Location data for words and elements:
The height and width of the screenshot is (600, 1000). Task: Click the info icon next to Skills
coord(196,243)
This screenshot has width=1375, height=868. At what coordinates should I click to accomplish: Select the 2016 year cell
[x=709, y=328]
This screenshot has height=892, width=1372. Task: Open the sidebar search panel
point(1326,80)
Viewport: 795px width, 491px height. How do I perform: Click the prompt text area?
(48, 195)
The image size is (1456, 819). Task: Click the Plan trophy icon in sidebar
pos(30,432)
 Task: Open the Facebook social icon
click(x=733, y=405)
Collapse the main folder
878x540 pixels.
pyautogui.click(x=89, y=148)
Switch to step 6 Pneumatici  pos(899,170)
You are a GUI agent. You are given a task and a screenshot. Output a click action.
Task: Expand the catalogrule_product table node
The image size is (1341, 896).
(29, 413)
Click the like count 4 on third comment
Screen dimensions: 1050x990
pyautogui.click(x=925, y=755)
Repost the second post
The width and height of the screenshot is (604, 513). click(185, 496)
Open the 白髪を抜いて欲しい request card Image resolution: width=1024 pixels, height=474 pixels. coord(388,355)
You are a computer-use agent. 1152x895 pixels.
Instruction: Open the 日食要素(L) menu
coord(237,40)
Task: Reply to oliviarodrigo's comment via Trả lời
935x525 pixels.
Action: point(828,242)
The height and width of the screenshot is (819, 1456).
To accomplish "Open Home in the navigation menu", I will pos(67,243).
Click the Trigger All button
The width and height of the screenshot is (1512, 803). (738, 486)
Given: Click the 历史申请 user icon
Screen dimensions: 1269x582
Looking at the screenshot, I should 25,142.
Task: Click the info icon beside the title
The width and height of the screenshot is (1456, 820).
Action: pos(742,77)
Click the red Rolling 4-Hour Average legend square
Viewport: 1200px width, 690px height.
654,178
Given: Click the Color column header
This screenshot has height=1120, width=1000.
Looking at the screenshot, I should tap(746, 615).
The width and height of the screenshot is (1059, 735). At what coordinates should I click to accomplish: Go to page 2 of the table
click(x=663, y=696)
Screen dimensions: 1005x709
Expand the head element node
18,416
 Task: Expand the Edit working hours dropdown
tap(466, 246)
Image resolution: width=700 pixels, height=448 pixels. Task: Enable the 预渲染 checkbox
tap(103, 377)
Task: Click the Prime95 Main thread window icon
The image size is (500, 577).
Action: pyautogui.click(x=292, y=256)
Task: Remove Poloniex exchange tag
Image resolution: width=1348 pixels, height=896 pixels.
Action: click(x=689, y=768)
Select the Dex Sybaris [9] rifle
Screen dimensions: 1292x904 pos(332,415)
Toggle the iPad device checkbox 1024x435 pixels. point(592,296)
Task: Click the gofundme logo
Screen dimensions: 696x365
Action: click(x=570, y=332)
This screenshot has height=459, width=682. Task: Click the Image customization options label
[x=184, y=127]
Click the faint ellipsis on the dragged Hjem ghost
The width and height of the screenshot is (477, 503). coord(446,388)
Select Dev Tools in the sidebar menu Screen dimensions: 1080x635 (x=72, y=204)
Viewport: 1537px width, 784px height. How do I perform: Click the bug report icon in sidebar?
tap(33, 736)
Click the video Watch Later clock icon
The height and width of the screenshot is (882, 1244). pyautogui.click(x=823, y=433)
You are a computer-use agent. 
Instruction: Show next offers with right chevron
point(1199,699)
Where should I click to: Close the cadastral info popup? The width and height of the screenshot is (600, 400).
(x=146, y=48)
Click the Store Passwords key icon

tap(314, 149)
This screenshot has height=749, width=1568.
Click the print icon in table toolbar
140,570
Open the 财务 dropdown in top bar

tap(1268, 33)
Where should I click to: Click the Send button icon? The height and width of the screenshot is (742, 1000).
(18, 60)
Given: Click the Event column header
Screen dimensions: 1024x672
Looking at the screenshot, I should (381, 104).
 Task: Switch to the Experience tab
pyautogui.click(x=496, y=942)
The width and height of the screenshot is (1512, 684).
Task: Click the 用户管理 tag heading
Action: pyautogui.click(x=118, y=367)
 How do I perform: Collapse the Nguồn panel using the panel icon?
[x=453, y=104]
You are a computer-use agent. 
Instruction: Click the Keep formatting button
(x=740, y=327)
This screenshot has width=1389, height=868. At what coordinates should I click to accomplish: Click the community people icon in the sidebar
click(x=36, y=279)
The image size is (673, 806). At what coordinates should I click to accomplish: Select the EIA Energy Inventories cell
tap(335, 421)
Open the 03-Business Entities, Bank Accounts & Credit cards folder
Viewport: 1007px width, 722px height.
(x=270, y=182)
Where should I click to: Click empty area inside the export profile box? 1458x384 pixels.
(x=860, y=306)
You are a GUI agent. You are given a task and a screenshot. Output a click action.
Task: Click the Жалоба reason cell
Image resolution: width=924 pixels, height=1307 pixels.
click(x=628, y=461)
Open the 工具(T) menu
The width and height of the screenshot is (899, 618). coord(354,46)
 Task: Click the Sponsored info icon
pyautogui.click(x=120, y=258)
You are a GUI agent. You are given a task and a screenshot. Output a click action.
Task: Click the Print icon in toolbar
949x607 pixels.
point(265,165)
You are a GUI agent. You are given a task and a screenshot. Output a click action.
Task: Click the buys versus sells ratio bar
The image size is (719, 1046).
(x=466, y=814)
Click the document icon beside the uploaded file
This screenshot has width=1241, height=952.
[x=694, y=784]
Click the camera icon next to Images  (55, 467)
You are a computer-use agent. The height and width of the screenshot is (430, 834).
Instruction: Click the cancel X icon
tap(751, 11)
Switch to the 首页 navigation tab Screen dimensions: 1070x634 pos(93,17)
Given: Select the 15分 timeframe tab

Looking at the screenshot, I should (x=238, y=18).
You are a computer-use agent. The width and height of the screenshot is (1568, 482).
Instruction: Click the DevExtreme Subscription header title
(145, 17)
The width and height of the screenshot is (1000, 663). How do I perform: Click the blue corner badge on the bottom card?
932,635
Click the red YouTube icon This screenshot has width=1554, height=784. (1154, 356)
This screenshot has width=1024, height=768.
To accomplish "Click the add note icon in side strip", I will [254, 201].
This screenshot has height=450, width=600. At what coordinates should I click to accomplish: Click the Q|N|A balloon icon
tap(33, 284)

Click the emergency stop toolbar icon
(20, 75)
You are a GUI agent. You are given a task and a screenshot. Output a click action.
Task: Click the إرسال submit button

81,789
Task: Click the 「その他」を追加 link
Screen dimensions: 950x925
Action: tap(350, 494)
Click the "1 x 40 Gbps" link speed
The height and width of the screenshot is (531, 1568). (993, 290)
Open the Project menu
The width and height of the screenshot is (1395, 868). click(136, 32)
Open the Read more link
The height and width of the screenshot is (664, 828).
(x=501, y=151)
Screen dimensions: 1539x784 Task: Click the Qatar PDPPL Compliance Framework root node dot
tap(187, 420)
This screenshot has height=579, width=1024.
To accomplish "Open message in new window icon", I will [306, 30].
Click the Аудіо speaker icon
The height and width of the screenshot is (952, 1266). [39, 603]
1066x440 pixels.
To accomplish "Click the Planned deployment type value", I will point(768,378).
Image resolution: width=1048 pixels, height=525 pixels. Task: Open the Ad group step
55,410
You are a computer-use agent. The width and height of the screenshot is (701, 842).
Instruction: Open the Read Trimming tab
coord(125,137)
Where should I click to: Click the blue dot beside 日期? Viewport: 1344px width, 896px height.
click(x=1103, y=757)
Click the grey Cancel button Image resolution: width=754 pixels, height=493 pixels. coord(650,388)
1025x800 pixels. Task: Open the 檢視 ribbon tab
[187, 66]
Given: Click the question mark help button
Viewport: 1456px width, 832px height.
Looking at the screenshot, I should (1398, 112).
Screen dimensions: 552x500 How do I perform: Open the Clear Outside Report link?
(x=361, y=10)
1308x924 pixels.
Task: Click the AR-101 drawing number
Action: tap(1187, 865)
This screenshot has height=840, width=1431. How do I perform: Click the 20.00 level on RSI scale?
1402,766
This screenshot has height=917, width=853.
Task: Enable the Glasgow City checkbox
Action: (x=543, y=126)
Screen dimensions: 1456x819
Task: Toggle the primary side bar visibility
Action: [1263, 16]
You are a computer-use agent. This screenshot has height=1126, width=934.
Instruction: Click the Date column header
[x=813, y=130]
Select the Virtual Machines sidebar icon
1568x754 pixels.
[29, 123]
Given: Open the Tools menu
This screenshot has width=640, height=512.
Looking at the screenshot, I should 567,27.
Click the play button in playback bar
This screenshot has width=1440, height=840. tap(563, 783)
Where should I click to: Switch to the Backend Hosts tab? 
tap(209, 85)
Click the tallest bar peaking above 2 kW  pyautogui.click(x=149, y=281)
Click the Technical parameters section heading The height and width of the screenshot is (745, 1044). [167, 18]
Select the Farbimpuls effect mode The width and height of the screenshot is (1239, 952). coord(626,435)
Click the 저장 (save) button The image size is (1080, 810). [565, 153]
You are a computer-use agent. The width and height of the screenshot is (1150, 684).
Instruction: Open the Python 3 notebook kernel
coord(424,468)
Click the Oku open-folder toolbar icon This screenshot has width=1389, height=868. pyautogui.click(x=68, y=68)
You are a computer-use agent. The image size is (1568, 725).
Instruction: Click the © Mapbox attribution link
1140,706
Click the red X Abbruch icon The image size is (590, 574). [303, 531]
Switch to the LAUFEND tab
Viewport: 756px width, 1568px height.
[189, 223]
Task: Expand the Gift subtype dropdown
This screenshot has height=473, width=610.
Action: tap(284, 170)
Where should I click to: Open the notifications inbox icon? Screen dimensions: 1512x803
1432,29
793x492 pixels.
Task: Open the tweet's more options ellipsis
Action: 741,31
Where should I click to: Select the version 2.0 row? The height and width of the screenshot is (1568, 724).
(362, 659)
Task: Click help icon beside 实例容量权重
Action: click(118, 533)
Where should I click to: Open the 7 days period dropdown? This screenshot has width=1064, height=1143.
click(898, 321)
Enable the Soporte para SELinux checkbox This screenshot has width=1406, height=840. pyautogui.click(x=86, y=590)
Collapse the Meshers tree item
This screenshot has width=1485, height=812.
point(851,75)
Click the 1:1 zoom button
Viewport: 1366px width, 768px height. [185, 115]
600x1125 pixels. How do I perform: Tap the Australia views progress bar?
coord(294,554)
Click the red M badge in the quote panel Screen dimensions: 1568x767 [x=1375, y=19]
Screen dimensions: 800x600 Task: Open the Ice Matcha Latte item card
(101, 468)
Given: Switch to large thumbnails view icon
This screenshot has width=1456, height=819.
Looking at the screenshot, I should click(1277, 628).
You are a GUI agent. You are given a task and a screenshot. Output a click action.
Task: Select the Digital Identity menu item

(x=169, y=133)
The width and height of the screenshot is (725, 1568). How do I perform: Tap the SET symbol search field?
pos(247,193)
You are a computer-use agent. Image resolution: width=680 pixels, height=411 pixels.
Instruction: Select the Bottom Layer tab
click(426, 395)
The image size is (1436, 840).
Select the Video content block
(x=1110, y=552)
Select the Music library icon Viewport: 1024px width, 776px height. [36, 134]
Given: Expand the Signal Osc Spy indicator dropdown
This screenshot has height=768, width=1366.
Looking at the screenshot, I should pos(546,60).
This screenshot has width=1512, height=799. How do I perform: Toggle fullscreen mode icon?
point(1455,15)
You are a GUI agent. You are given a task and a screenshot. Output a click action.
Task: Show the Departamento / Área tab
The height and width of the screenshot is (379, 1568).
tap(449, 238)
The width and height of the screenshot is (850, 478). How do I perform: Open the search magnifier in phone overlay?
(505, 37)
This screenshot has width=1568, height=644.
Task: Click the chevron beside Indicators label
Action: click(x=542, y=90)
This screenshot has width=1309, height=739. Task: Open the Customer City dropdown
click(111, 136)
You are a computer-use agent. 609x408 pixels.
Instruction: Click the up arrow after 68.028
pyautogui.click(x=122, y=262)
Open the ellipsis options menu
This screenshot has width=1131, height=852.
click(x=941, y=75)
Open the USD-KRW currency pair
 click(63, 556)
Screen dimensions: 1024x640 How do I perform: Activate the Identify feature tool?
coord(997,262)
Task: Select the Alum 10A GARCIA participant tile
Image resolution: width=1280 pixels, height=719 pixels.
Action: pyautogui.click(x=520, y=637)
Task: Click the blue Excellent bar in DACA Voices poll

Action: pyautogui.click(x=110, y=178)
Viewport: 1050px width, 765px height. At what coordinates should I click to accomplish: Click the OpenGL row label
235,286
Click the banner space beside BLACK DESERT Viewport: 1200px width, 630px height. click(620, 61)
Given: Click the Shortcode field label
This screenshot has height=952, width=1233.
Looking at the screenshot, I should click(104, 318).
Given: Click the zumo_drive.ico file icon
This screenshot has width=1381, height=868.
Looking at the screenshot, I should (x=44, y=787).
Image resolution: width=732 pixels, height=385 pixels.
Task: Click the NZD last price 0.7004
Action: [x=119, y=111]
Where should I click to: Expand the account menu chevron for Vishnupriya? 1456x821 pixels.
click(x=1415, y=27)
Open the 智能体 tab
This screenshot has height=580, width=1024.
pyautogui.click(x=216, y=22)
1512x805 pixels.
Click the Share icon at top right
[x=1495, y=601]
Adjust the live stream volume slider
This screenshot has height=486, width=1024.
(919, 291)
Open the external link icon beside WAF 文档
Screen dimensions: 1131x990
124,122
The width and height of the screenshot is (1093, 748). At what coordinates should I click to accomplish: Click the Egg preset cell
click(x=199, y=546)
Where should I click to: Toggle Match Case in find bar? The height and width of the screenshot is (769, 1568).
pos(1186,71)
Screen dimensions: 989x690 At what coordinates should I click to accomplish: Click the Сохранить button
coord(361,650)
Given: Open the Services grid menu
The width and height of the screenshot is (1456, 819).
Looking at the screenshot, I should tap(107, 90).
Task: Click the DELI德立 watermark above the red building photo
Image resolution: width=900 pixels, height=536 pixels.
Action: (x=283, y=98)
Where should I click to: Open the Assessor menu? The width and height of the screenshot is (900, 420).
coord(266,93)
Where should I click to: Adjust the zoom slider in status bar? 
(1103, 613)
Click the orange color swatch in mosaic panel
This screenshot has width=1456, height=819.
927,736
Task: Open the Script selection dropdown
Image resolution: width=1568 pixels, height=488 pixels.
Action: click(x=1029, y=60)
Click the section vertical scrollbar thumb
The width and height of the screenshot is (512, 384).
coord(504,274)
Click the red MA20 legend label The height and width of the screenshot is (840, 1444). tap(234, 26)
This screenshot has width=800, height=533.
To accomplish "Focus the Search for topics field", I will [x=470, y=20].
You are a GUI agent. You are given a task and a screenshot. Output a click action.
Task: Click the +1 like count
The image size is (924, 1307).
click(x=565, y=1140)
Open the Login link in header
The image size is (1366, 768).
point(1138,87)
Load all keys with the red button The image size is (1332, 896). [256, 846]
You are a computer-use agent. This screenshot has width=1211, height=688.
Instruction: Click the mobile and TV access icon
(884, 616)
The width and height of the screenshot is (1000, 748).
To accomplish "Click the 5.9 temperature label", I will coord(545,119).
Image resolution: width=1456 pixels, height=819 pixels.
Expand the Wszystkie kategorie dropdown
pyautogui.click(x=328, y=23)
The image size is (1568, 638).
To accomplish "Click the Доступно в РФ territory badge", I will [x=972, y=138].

> [Aim]
Render everything from the first of the lines down to the line containing "Switch to step", both ends included, as a JSON list of strings with one string per line and blank lines left out.

> [Answer in full]
[
  "The height and width of the screenshot is (600, 1000). Task: Click the info icon next to Skills",
  "coord(196,243)",
  "This screenshot has width=1375, height=868. At what coordinates should I click to accomplish: Select the 2016 year cell",
  "[x=709, y=328]",
  "This screenshot has height=892, width=1372. Task: Open the sidebar search panel",
  "point(1326,80)",
  "Viewport: 795px width, 491px height. How do I perform: Click the prompt text area?",
  "(48, 195)",
  "The image size is (1456, 819). Task: Click the Plan trophy icon in sidebar",
  "pos(30,432)",
  " Task: Open the Facebook social icon",
  "click(x=733, y=405)",
  "Collapse the main folder",
  "878x540 pixels.",
  "pyautogui.click(x=89, y=148)",
  "Switch to step 6 Pneumatici  pos(899,170)"
]